**Extracted text:**

Sadly, I don’t know much about birds.

I tried to determine the bird in the attached picture. I think it’s a flycatcher or maybe a kingbird, but I’m not sure. I’d really like to know the species, though.

This bird piqued my curiosity because it WAS NOT AFRAID of my man and me. It hovered near us multiple times and followed us along a paved walking trail for probably a good quarter mile (I think another walker traveling in the opposite direction of us probably caught its attention).

My best guess for catching this bird’s attention is that we must have accidentally and unwittingly gotten too close to its nest. I first noticed it hover near my man’s back as he made his way down a well-traveled foot path to a creek bank (off of the paved walking path). It didn’t dive-bomb us or peck at us. It primarily stalked us, which is not anything I’ve ever seen before from a bird.

**Excerpted records:**
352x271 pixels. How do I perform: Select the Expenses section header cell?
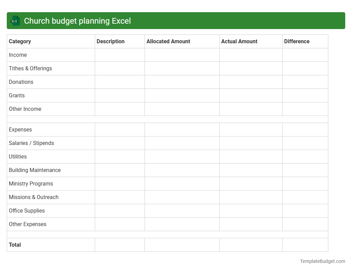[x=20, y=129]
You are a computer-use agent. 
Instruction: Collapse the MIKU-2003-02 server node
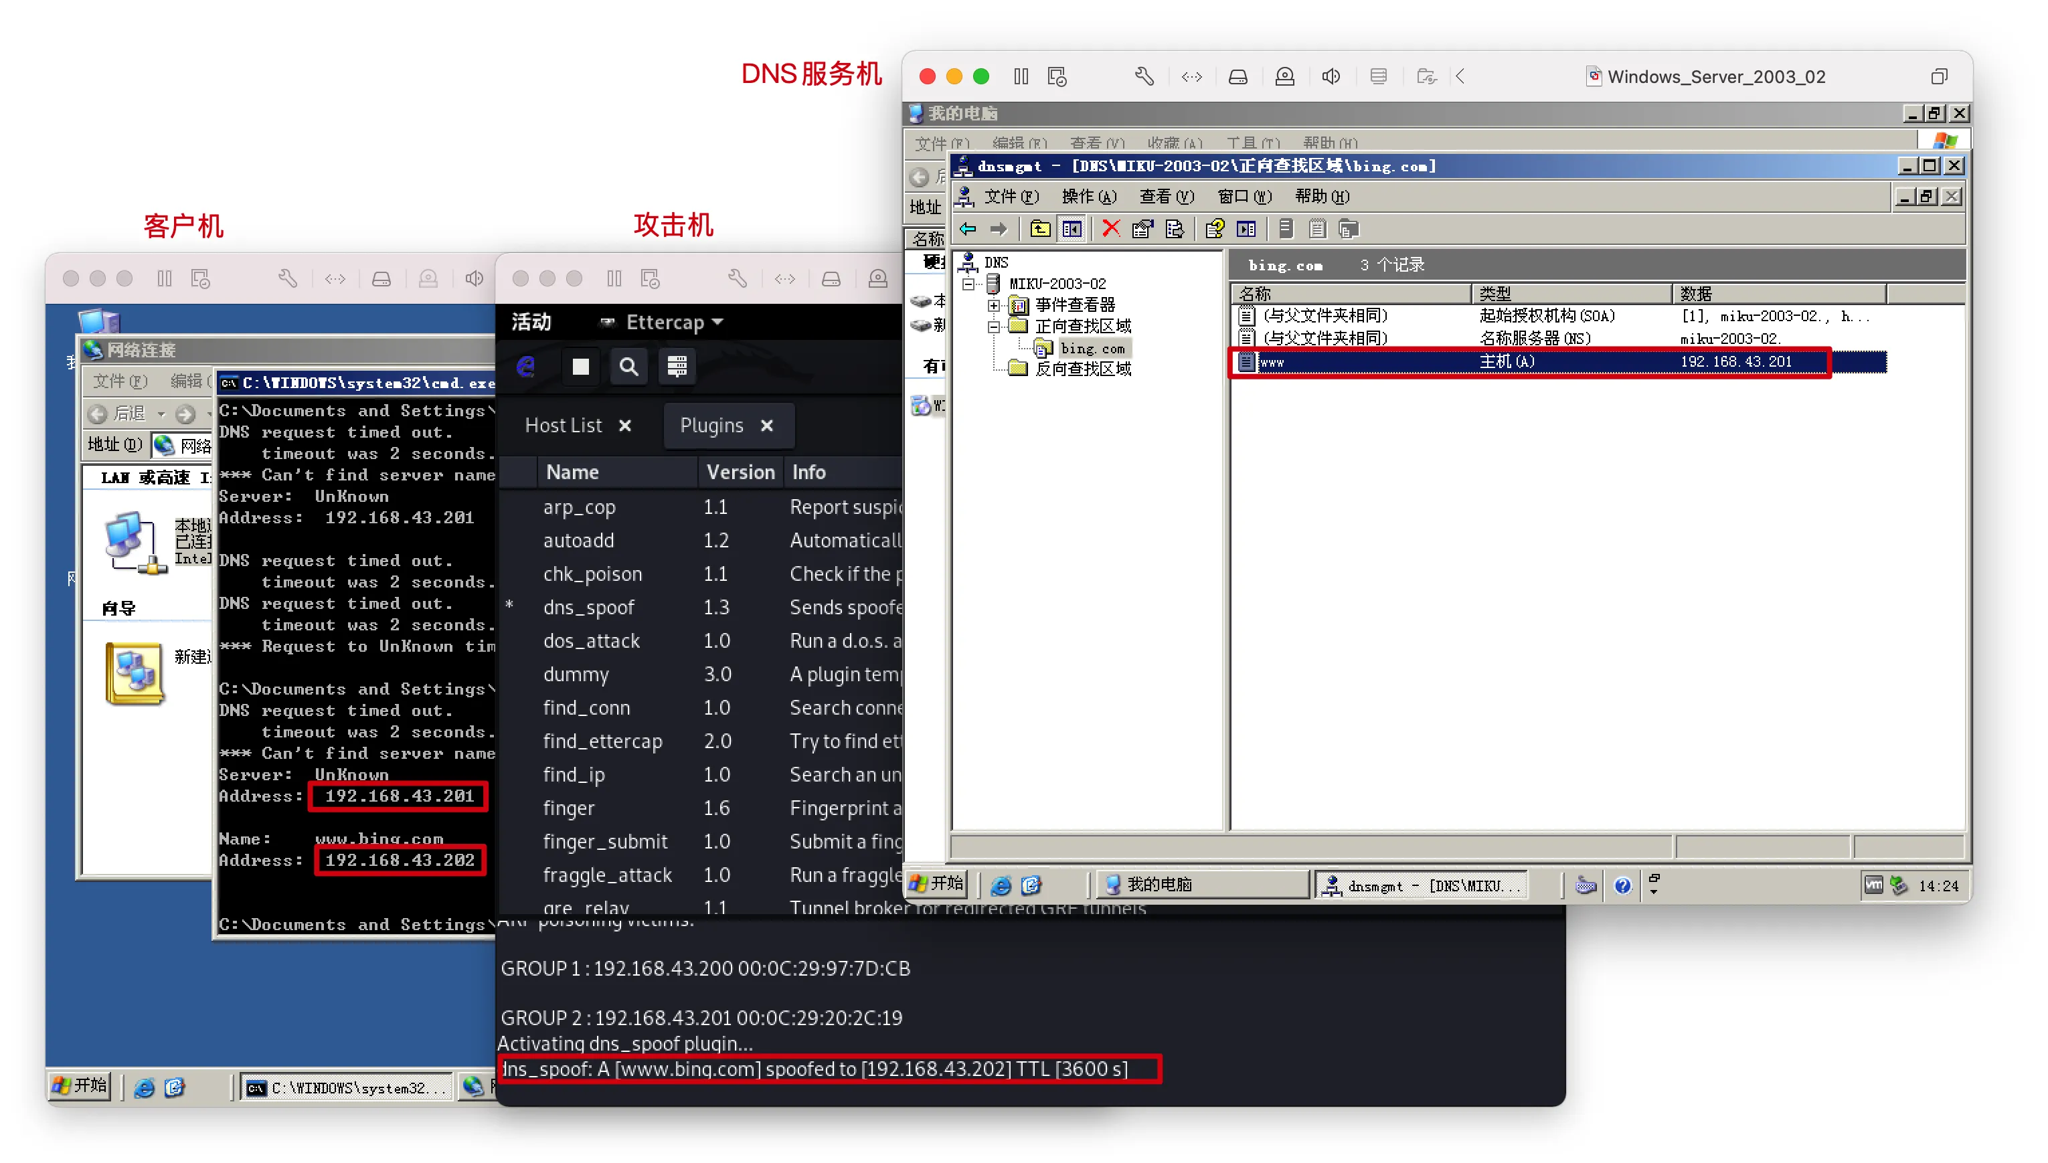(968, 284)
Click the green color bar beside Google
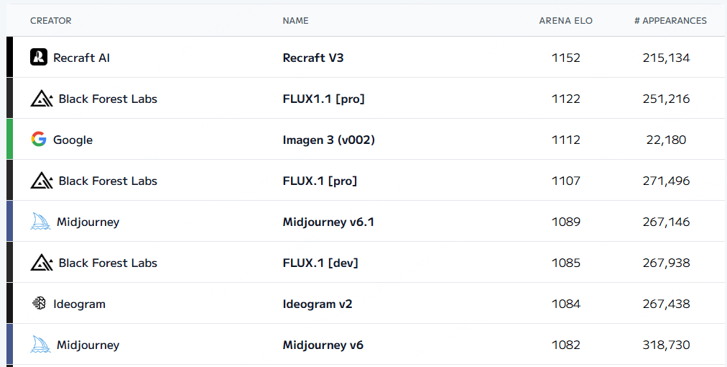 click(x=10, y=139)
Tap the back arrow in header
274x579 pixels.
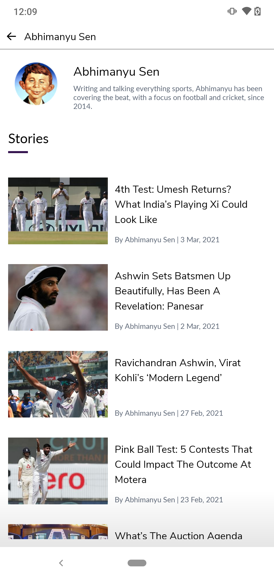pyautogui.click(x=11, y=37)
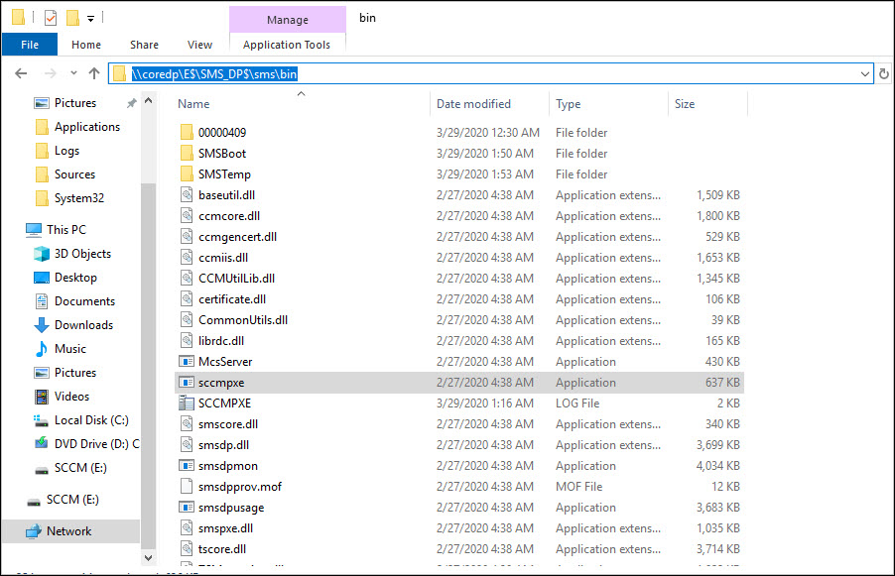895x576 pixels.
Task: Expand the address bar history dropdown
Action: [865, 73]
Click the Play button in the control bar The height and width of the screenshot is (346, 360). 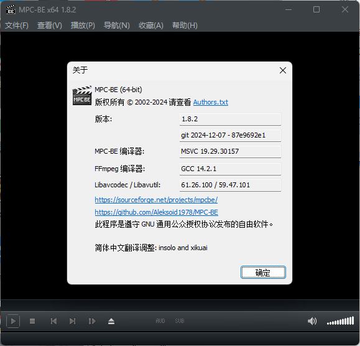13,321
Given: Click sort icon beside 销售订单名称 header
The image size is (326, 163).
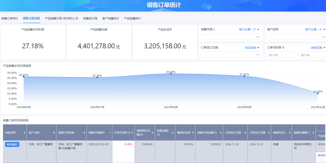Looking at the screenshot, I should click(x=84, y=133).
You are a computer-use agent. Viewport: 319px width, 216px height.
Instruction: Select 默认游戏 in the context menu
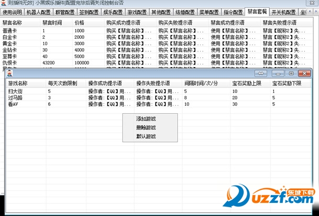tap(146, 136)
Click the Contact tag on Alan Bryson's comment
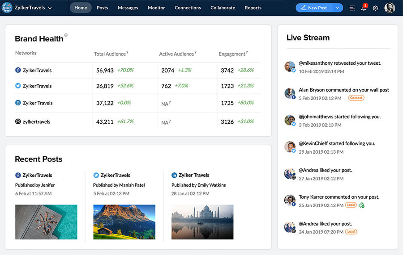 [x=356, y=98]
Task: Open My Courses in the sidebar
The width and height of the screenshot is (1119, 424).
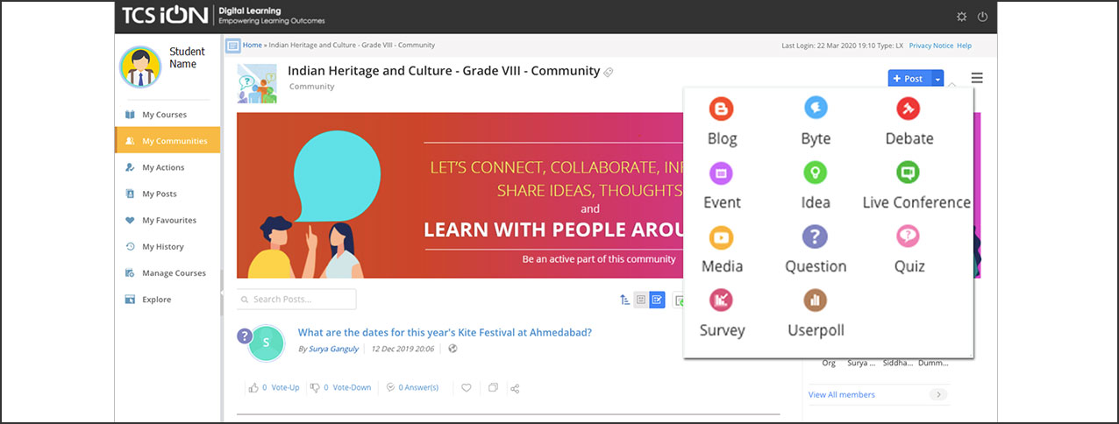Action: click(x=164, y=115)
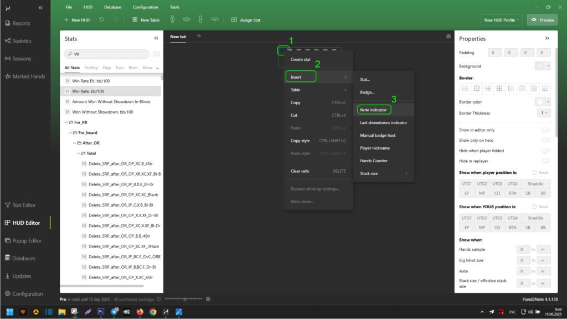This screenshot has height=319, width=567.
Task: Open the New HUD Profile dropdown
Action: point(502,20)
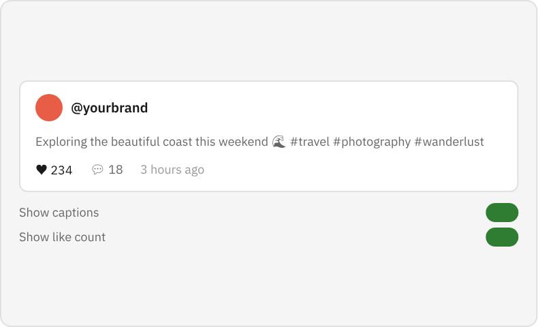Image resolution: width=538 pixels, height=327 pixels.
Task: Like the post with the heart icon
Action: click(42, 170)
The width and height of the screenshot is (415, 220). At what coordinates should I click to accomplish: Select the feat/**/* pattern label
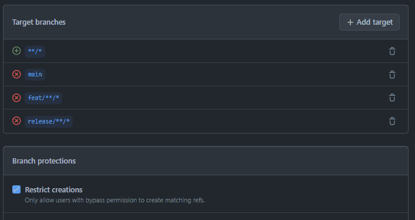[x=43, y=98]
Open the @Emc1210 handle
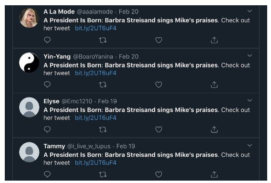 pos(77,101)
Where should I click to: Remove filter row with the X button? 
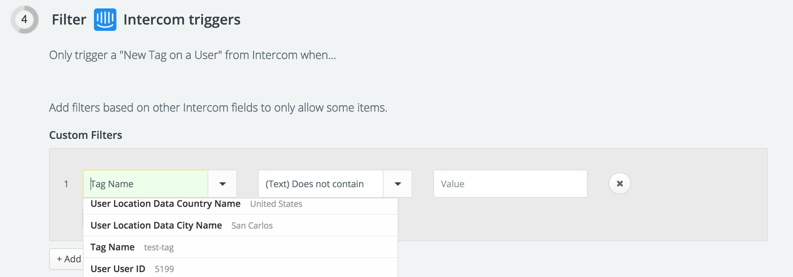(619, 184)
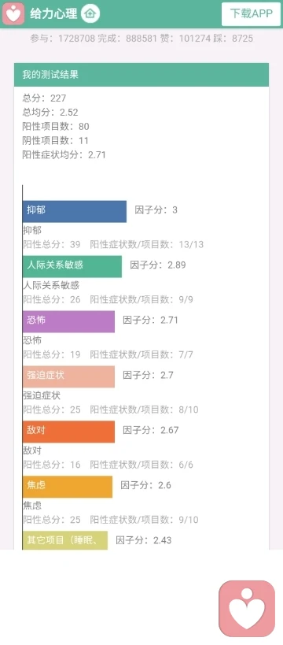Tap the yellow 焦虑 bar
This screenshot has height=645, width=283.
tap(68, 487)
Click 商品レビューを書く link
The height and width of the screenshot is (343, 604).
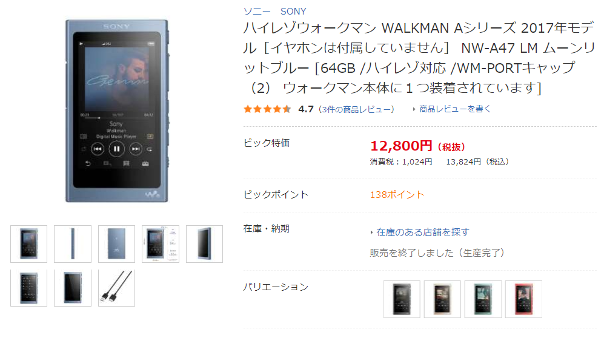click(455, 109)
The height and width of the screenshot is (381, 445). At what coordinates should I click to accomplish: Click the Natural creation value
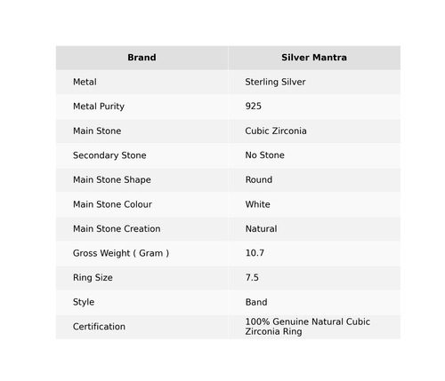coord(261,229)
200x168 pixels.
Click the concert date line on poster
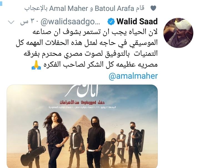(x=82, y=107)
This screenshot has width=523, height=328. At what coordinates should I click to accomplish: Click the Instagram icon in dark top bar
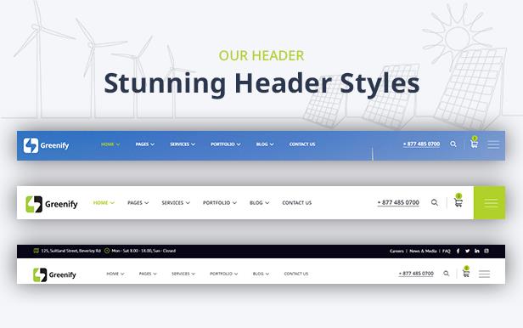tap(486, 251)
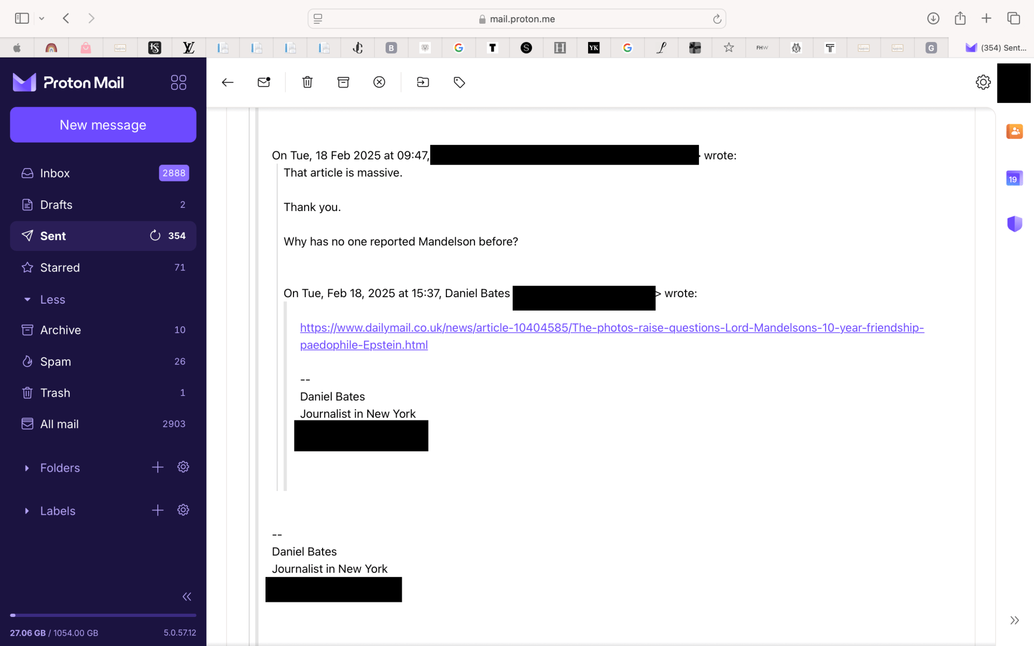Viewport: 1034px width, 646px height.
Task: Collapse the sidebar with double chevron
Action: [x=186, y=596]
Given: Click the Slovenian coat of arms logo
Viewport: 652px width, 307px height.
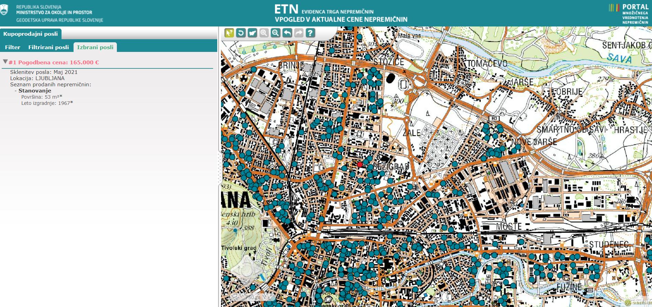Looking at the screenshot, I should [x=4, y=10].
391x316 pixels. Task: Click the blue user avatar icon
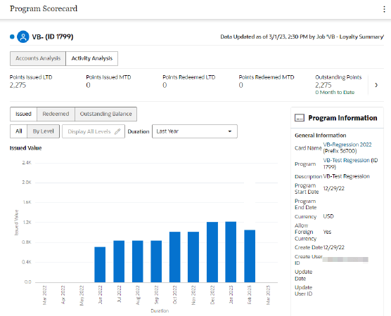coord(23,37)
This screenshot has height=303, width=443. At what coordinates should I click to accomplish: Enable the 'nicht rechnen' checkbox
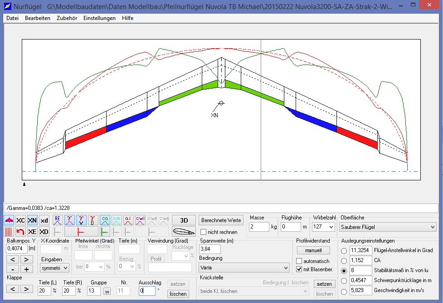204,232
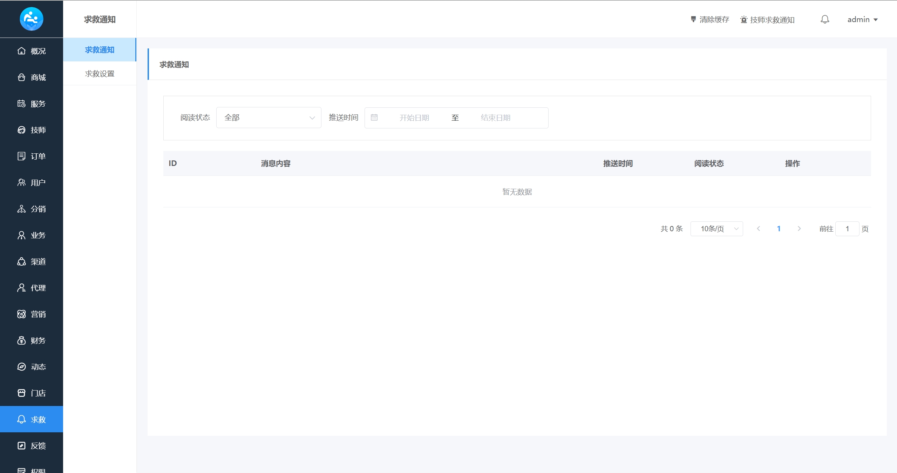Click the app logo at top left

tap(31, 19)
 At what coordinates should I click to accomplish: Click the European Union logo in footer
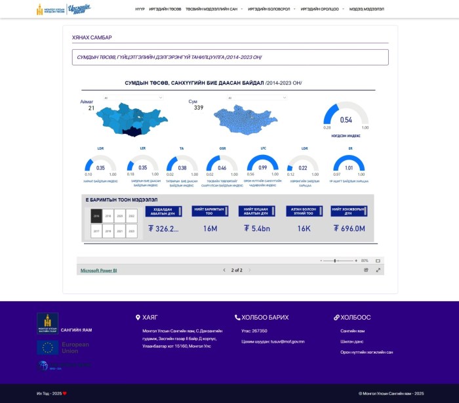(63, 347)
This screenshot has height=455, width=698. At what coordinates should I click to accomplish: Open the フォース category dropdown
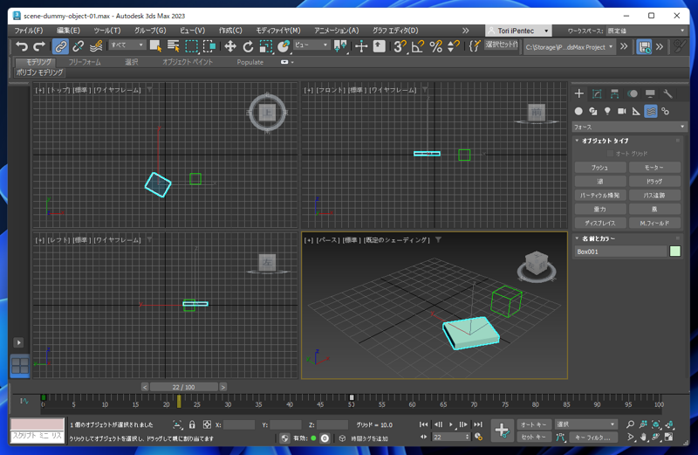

**Given exercise 1:**
Answer these questions using the bird post.
(a) What two kinds of bird does the writer think it might be?
(b) About how far did the bird follow the writer along the paved walking trail?
(c) Where was the writer's man going when the writer first noticed the bird hovering near his back?
**Given exercise 2:**
From the bird post, quote the stretch from "Sadly, I don’t" through "from a bird.".
The items are separate material, apart from the bird post.

**Correct answer 1:**
(a) A flycatcher or maybe a kingbird.
(b) Probably a good quarter mile.
(c) Down a well-traveled foot path to a creek bank, off of the paved walking path.

**Correct answer 2:**
Sadly, I don’t know much about birds.

I tried to determine the bird in the attached picture. I think it’s a flycatcher or maybe a kingbird, but I’m not sure. I’d really like to know the species, though.

This bird piqued my curiosity because it WAS NOT AFRAID of my man and me. It hovered near us multiple times and followed us along a paved walking trail for probably a good quarter mile (I think another walker traveling in the opposite direction of us probably caught its attention).

My best guess for catching this bird’s attention is that we must have accidentally and unwittingly gotten too close to its nest. I first noticed it hover near my man’s back as he made his way down a well-traveled foot path to a creek bank (off of the paved walking path). It didn’t dive-bomb us or peck at us. It primarily stalked us, which is not anything I’ve ever seen before from a bird.